▶ **EXERCISE DETAILS**
The answer must reproduce every record exactly, with all pictures omitted.

▶ **INPUT**
---+---

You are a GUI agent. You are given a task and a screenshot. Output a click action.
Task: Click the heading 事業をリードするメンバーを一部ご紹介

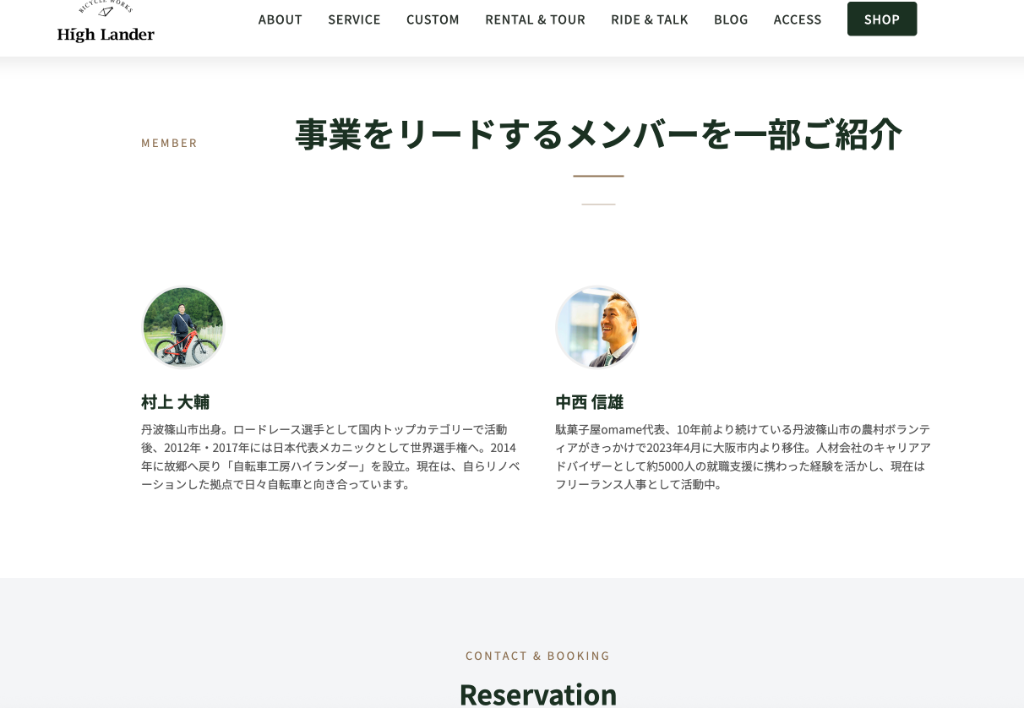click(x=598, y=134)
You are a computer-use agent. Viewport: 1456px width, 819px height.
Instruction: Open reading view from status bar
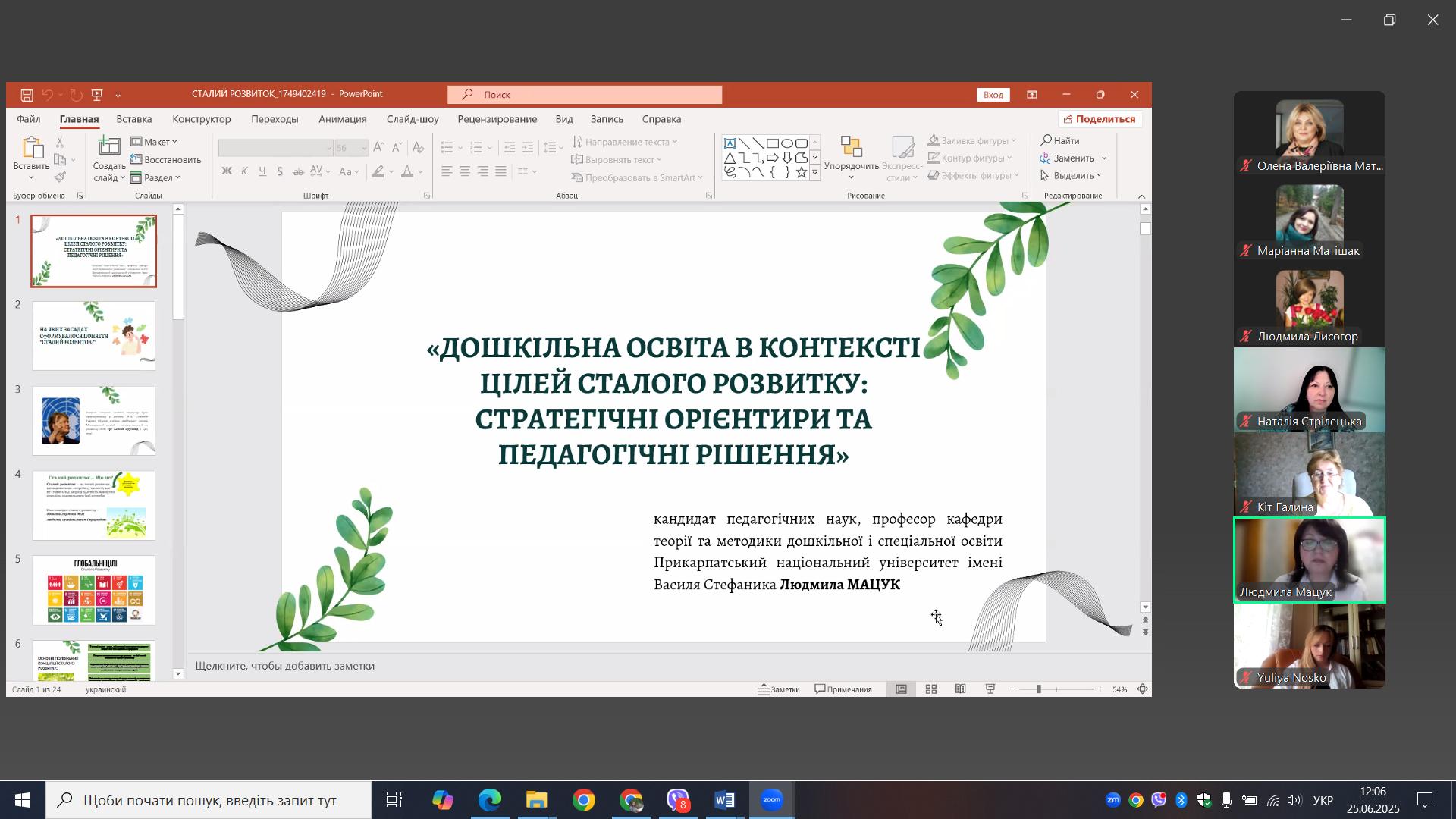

---+---

▶ **RESULT**
You are a GUI agent. You are given a task and a screenshot. Output a click action.
Task: Click the heading 事業をリードするメンバーを一部ご紹介

click(x=598, y=134)
You are a computer-use agent. Viewport: 1456px width, 819px height.
Instruction: Open reading view from status bar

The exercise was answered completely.